Flash forward to 2016, when Fernandez began learning the flip side of the coin as a franchisee of Chicken Salad Chick, operating a large territory with a total of 11 restaurants. She and her team helped develop an extensive catering program, and they were the first in the system to offer delivery.

“I'm really proud of what we were able to build and how we were able to contribute to the parent company and to the brand as a whole, and I think that is certainly true in the nature of the transaction that we were able to do at the end of 2018 when we sold our restaurants back,” she notes. When Fernandez exited in 2018, she had a momentary crisis of what was next. “I had that moment: ‘What am I going to do with the rest of my life?’ I just turned 40, and I just felt a really strong calling to address some of the things I felt like we needed to do as an industry to help emerging brand owners like Stacy Brown, the founder of Chicken Salad Chick,” Fernandez says.
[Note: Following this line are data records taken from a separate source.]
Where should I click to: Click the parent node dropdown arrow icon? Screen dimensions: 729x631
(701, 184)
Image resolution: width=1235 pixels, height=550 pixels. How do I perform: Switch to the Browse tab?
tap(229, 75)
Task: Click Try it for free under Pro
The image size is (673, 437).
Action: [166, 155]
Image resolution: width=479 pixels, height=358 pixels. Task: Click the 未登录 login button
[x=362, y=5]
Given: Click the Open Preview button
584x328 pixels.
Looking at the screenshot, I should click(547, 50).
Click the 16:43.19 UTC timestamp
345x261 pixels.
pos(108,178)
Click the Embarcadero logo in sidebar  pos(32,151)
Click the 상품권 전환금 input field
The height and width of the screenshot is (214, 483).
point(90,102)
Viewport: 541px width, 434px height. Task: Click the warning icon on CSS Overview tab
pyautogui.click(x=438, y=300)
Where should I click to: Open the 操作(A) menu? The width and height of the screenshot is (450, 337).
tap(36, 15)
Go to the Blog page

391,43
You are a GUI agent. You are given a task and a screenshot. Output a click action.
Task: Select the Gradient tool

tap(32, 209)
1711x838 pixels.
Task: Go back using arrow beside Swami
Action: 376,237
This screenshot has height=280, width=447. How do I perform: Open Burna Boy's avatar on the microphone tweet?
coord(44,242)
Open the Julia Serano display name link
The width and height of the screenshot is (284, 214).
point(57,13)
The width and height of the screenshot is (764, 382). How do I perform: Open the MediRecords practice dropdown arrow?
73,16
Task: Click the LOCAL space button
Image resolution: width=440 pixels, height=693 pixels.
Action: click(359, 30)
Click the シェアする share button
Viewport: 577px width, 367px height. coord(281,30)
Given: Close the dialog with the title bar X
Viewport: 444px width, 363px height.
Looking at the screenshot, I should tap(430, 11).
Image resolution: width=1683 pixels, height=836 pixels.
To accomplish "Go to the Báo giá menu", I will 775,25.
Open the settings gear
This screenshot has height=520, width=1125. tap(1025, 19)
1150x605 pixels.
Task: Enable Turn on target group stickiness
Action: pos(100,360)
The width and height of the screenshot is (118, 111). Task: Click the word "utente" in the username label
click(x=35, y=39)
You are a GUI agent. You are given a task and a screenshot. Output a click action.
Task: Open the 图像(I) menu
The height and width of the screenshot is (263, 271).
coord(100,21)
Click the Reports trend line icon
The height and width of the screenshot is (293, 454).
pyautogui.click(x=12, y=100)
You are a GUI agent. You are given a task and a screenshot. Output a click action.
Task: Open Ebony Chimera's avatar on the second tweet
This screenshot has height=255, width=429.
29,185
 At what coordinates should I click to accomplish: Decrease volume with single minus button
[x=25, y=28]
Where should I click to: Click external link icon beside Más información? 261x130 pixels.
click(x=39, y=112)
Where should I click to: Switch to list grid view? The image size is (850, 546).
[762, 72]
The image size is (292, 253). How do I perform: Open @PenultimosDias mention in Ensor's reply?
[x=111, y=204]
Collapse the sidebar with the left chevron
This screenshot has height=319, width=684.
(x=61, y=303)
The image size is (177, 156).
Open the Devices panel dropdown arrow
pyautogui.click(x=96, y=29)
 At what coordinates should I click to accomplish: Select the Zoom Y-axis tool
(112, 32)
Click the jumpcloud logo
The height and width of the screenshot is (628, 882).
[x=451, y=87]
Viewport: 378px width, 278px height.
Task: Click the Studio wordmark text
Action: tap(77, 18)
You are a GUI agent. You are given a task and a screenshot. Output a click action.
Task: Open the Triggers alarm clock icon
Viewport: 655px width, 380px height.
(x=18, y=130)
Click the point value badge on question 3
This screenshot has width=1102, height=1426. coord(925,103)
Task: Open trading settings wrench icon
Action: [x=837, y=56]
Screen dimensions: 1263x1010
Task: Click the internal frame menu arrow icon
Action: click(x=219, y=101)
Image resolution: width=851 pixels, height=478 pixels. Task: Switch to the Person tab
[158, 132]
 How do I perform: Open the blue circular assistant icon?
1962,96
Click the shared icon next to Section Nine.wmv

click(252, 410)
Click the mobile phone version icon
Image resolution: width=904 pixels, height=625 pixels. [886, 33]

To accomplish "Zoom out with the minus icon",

“I thought, you know, we can do better. There's got to be a way to do this, and that means getting the right capital structures in front of early-stage entrepreneurs and restaurateurs, teaching them the playbook for growth and understanding what that means, how you can grow a brand in many ways other than just franchising,” she says.

So in the summer of 2020 when the world was on lock-down, Fernandez launched Full Course—an incubator, accelerator, and investor in early-stage food and restaurant brands. She wanted Full Course to focus on solving the biggest challenge to early-stage concepts: capital. But she also designed her platform to help those concepts with development expertise.

“What we realized was, operators need that development support. They need someone to help them make their business more efficient. Yes, they need that operational support. But what they need even more is a dev team; they need franchise expertise, product expertise, [and] nontraditional development expertise,” Fernandez notes.

As a first-generation Cuban-American with a deep love for the history of Hispanic and Latin foods from all over the world, Fernandez also describes herself as a compulsive cookbook collector, home baker extraordinaire, and “a native Floridian who can't let go of her flip-flops,” though she calls Atlanta home now. Fernandez is also passionate about helping working parents and women to be leaders in the restaurant industry. Her advice? “Just continually reinvest in yourself. Don’t be ashamed to continue to get more education, more on-the-job training, and to pick roles that make you stretch. I think you really have to know your strengths and your weaknesses and be real about that.”